A binary heap is a heap data structure that takes the form of a binary tree.
## Characteristics
- Shape property: a binary heap is a complete binary tree; that is, all levels of the tree, except possibly the last one (deepest) are fully filled, and, if the last level of the tree is not complete, the nodes of that level are filled from left to right.
- Heap property: the key stored in each node is either greater than or equal to (≥) or less than or equal to (≤) the keys in the node's children, according to some total order.
## Structure
Heaps are commonly implemented with an array. Any binary tree can be stored in an array, but because a binary heap is always a complete binary tree, it can be stored compactly.
Let n be the number of elements in the heap and i be an arbitrary valid index of the array storing the heap. If the tree root is at index 0, with valid indices 0 through n − 1, then each element a at index i has:
- Indice 2i + 1 to left children and 2i + 2 to the right children.

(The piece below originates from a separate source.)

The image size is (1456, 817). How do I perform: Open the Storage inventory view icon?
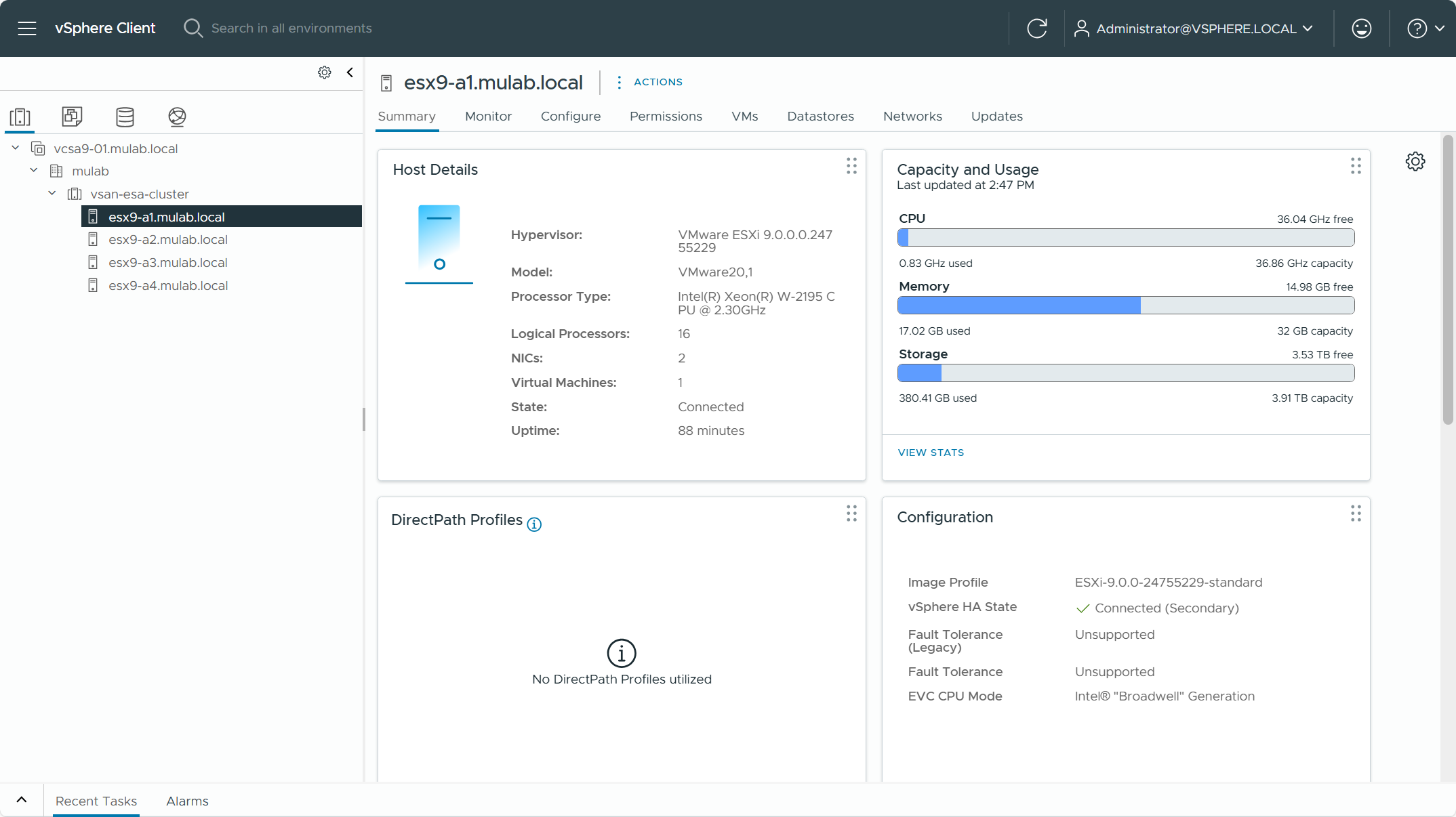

- Parent at index floor((i − 1) / 2).Alternatively, if the tree root is at index 1, with valid indices 1 through n, then each element a at index i has
- Children at indices 2i and 2i + 1 respectively.
- Parent at index floor(i / 2).## Binary heap types
As you read above, binary heap have two differents types, the first is *`Min heap`*, when this is organized(heapify), the root of our binary heap must be the smallest value of heap.
The second one is *`Max heap`* when you heapify, the root it must be biggest value of heap.
## Where its used?
Binary heaps are also commonly employed in the heapsort sorting algorithm, which is an in-place algorithm because binary heaps can be implemented as an implicit data structure, storing keys in an array and using their relative positions within that array to represent child–parent relationships.
## My code
I did the *`Min heap`* in rust to practice, and in the code, we have a 'insert' function, to insert a new value in heap, 'delete_minimun' to delete the root of heap, and 'delete_element', to delete a specific element by index number, and the last one, 'heapify' function to organize and reach binary heap conditions. I also did tests with all possible cases.